-- start Data for the task --
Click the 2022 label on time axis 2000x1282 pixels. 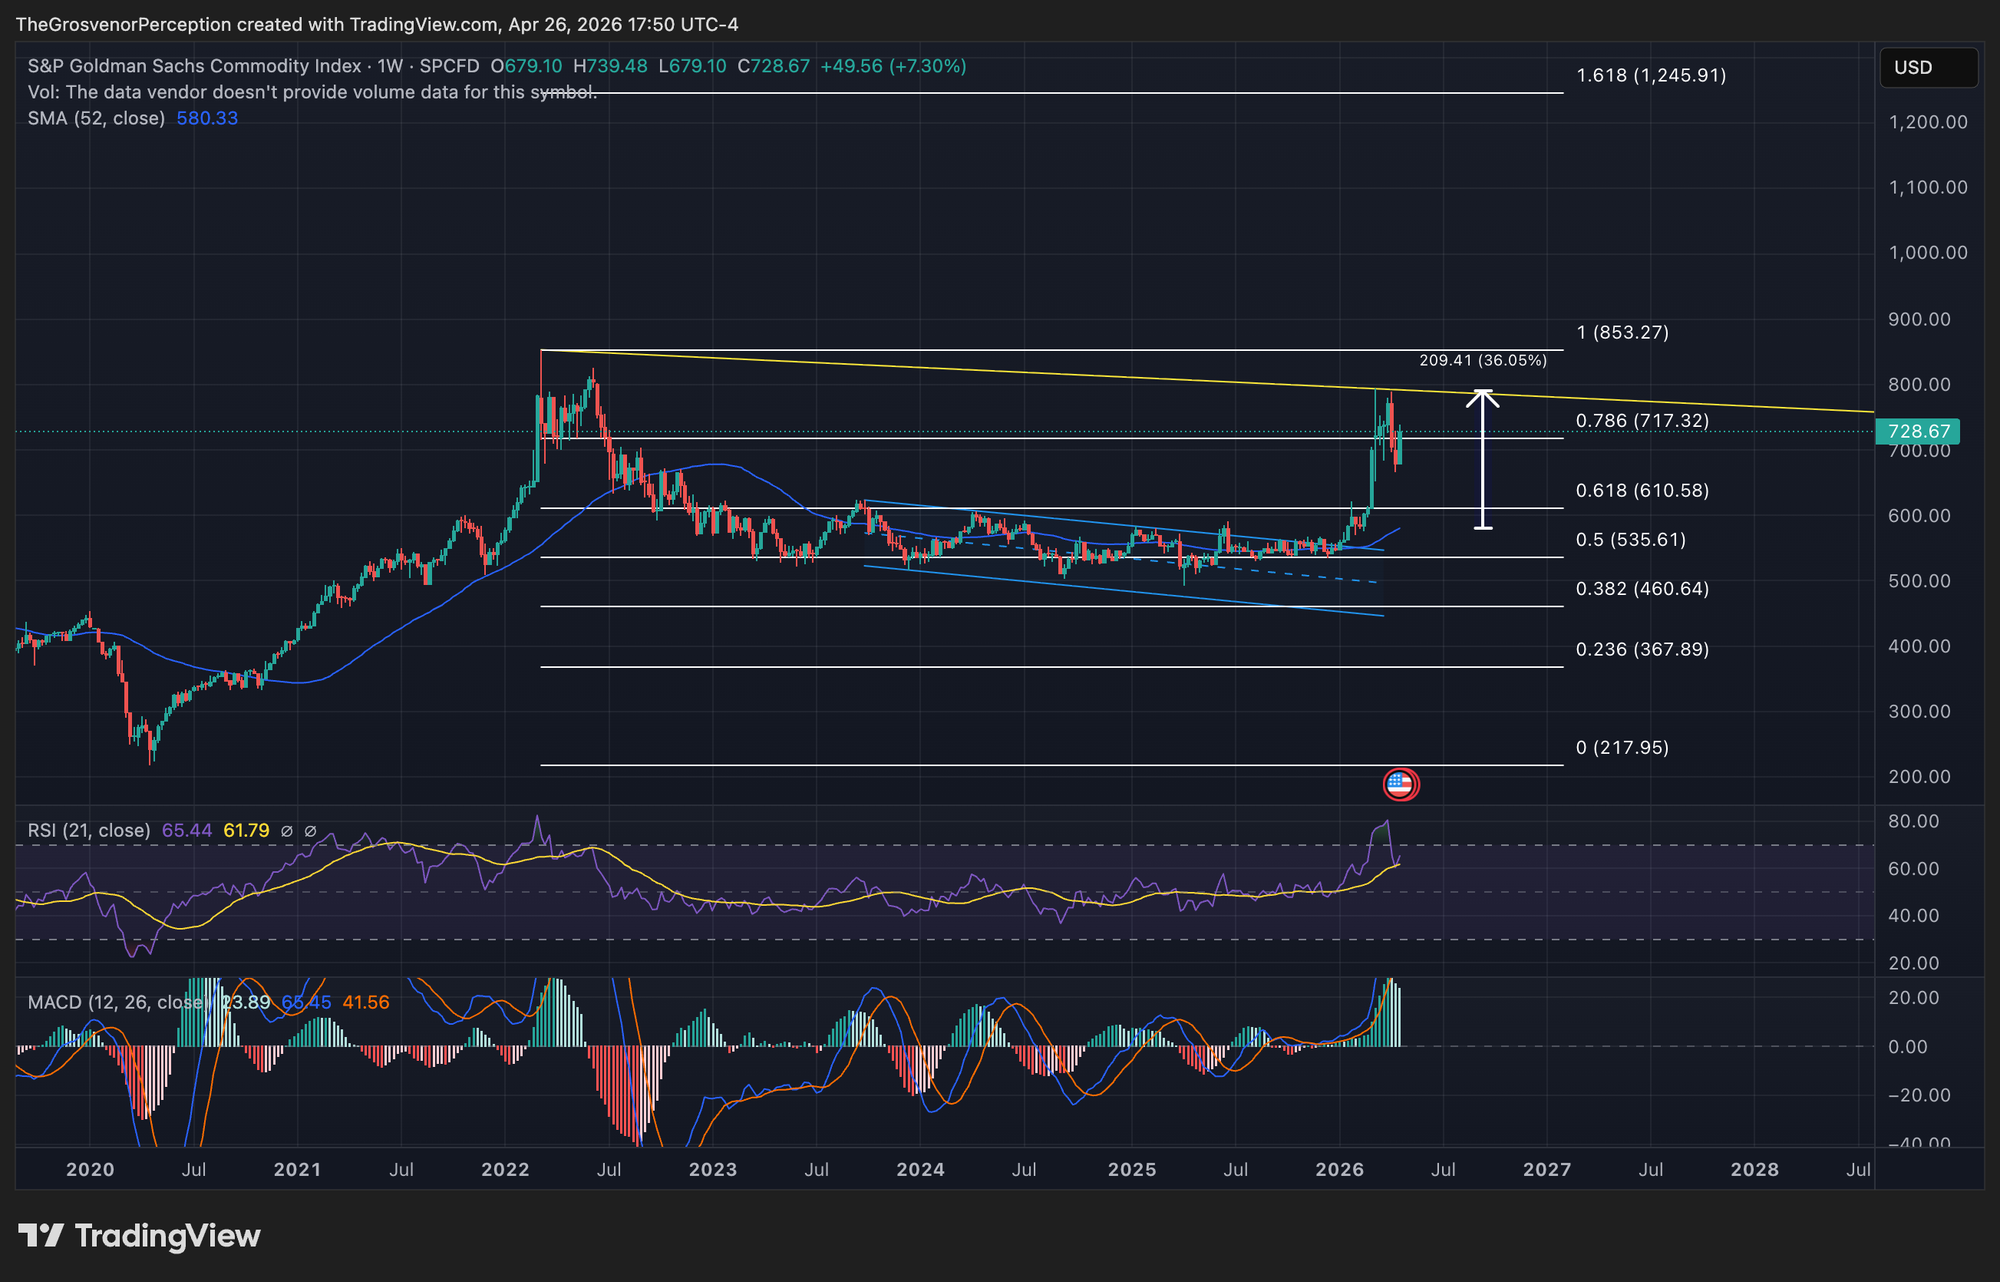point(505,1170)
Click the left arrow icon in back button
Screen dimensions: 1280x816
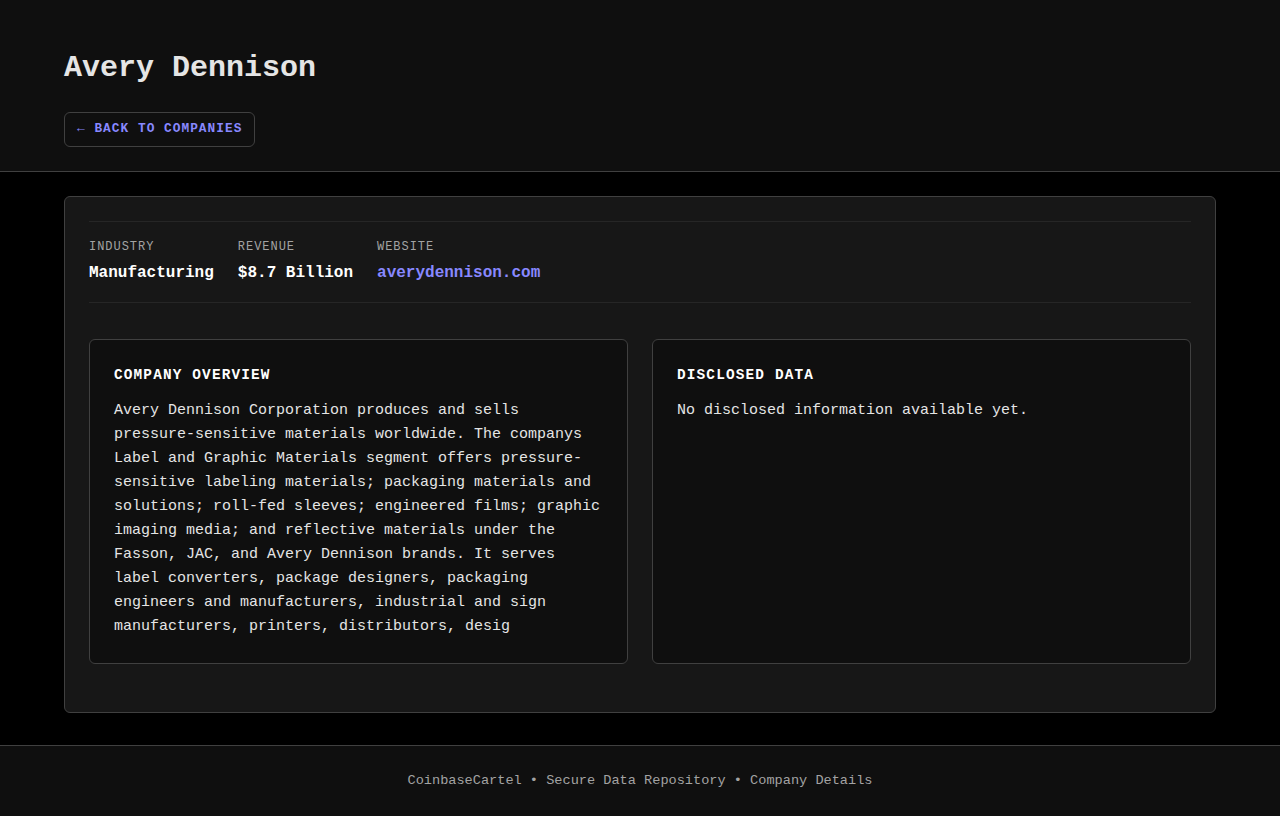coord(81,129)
-- end Data for the task --
-- start Data for the task --
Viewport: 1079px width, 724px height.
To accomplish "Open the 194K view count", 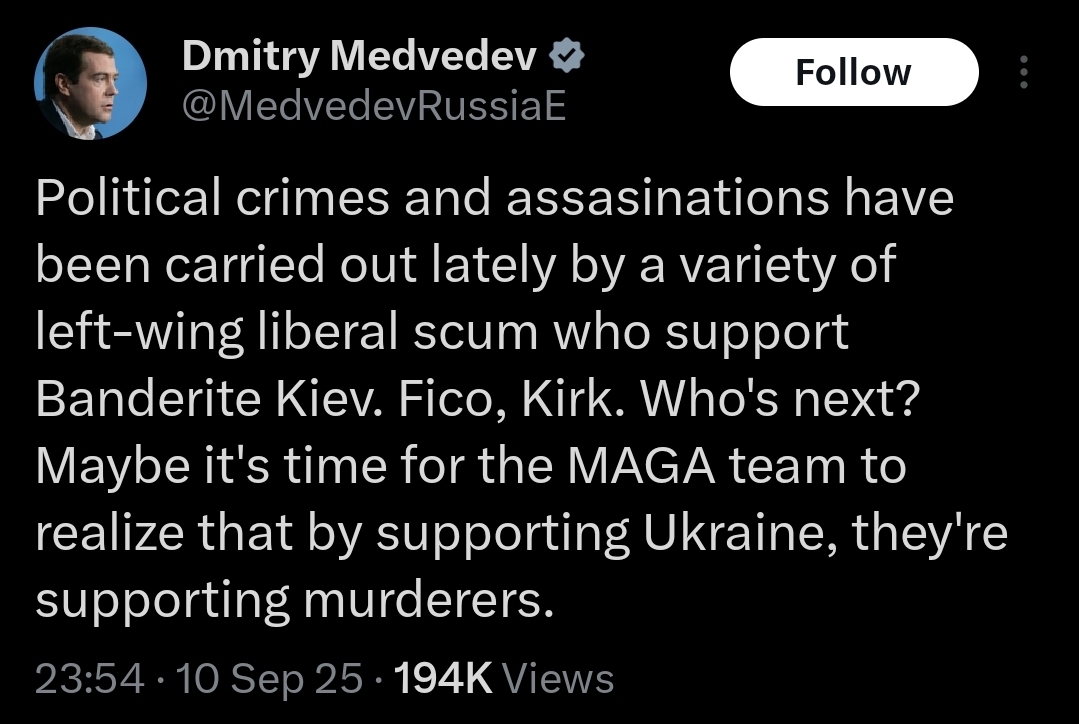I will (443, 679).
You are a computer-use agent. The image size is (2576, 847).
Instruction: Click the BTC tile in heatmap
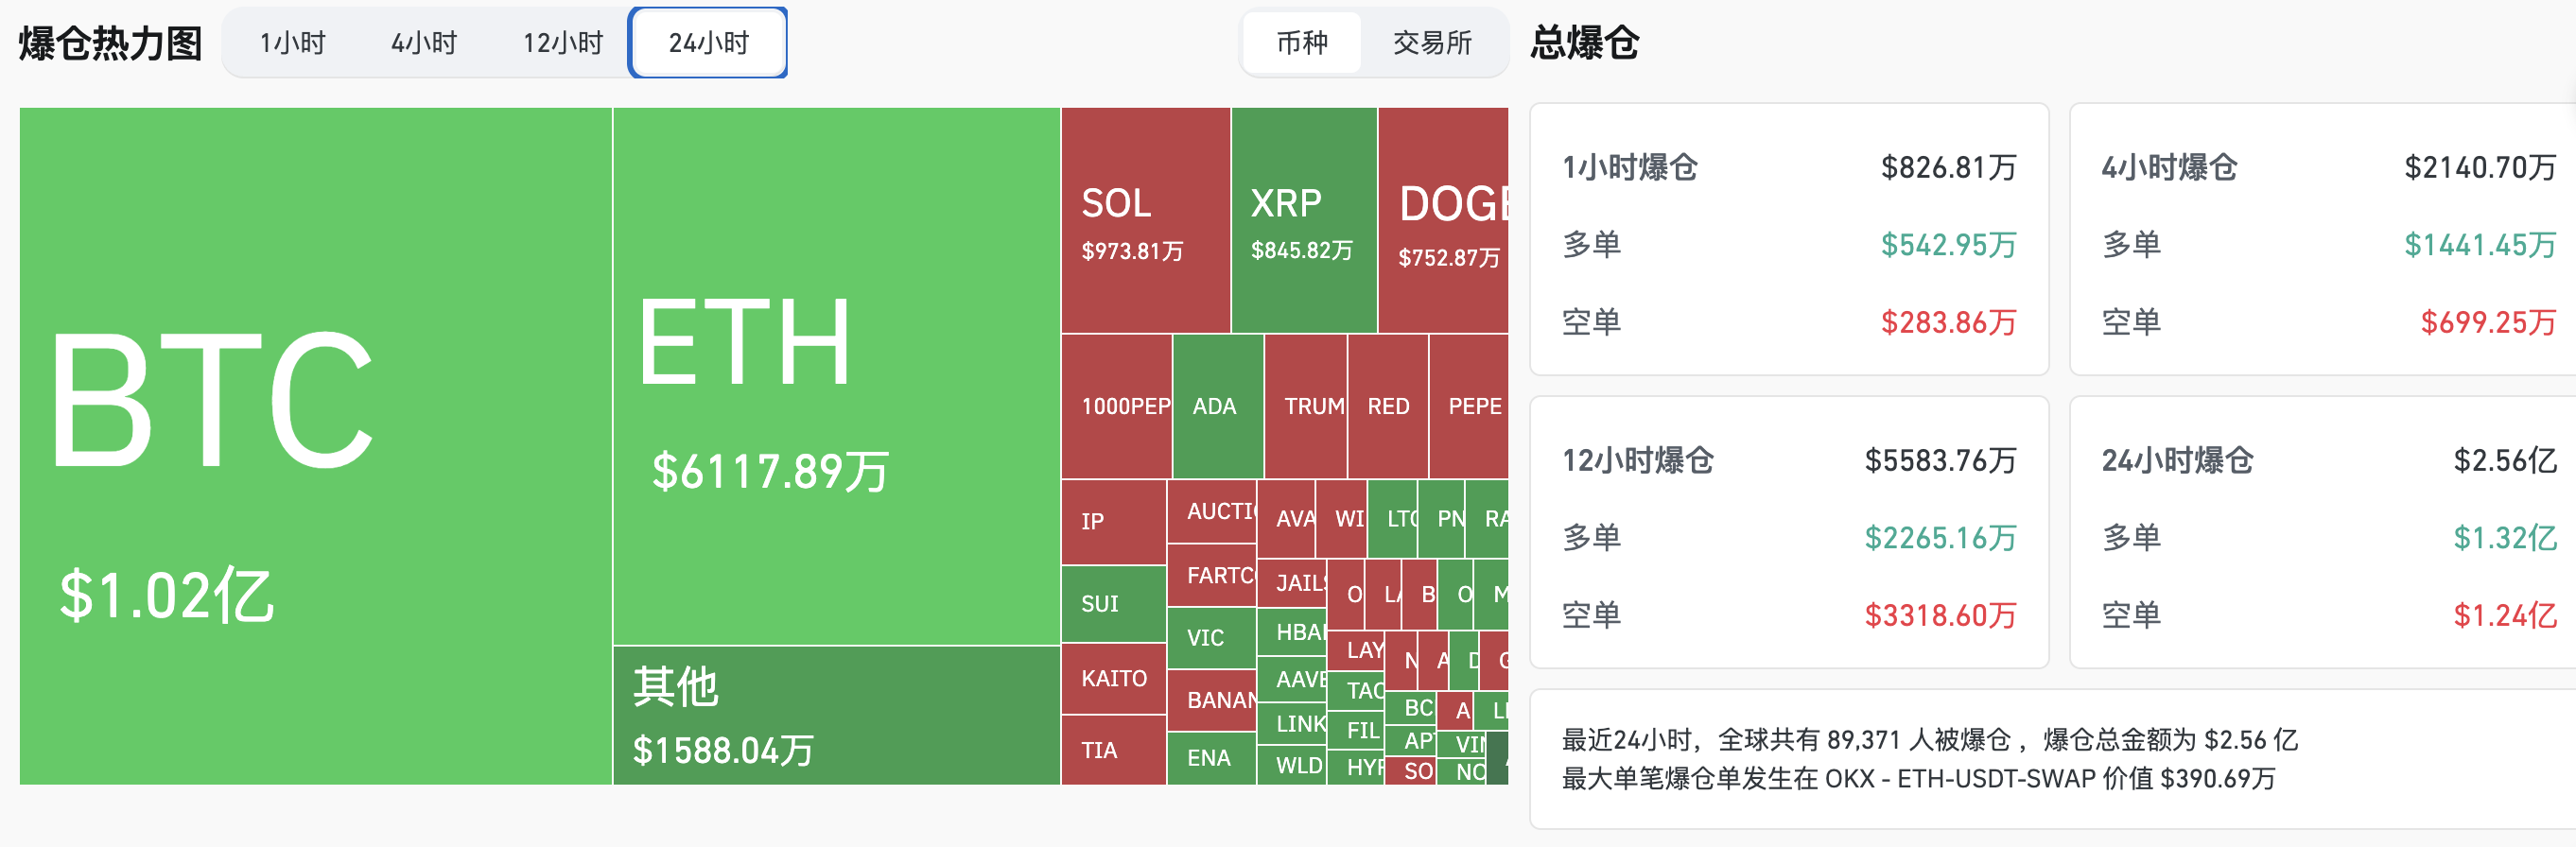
-- end Data for the task --
Echo the lines of data exactly, starting at the line containing "You are a computer-use" and ending at the line containing "Instruction: Click the BTC tile in heatmap".

### Written response
You are a computer-use agent. The image size is (2576, 847).
Instruction: Click the BTC tile in heatmap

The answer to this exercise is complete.